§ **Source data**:
- - -
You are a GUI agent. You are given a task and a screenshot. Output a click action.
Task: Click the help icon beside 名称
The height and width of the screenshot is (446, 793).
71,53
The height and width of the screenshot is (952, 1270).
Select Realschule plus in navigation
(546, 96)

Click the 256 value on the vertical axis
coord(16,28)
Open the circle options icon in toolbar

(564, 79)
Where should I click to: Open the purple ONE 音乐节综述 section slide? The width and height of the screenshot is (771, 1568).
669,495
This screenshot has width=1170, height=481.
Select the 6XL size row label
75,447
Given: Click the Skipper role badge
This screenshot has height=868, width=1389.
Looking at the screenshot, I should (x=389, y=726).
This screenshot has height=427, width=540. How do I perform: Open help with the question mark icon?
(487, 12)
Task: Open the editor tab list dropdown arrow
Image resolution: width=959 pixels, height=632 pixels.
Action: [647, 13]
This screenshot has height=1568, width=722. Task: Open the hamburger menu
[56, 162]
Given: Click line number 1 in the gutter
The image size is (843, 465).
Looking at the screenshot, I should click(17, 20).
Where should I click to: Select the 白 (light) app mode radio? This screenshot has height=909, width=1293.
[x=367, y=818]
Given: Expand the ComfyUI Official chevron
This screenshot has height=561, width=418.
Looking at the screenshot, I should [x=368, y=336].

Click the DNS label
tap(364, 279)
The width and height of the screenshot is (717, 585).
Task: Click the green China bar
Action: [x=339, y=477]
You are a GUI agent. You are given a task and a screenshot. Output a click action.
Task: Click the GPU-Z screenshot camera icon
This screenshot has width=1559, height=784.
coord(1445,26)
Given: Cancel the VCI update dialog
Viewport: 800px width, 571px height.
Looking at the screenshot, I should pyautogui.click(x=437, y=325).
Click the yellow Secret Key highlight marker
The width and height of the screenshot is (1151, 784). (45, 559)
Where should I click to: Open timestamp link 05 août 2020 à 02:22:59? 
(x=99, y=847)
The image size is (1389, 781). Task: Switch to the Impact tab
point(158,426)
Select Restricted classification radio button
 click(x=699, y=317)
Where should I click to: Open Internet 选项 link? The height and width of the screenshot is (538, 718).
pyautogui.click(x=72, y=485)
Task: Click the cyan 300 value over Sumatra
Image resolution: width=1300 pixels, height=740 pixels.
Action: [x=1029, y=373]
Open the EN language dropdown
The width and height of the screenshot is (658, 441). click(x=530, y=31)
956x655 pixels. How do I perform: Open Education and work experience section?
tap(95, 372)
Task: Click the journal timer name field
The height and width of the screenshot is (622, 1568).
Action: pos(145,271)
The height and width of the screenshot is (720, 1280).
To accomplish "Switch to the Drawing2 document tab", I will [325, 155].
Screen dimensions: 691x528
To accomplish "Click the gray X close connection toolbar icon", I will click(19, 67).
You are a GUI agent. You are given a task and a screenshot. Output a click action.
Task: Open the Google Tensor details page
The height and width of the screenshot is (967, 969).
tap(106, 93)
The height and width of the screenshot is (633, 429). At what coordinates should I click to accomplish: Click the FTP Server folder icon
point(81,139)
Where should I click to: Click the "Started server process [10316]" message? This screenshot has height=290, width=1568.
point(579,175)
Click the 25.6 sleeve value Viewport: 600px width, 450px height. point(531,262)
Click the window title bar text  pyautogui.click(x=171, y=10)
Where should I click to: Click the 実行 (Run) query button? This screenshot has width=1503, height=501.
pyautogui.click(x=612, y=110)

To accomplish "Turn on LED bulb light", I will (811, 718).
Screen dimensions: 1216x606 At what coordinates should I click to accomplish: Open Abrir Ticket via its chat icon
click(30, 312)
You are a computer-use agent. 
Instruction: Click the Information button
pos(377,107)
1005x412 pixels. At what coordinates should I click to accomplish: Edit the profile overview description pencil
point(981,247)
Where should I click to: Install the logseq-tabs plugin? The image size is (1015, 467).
- - -
§ **TASK ITEM**: Each line in the entries above, starting at the line with "956x655 pixels. How" and ending at the line with "The height and width of the screenshot is (720, 1280).", is to be printed exactly, and only those lines.

§ **YOUR RESPONSE**:
956x655 pixels. How do I perform: Open Education and work experience section?
tap(95, 372)
Task: Click the journal timer name field
The height and width of the screenshot is (622, 1568).
Action: pos(145,271)
The height and width of the screenshot is (720, 1280).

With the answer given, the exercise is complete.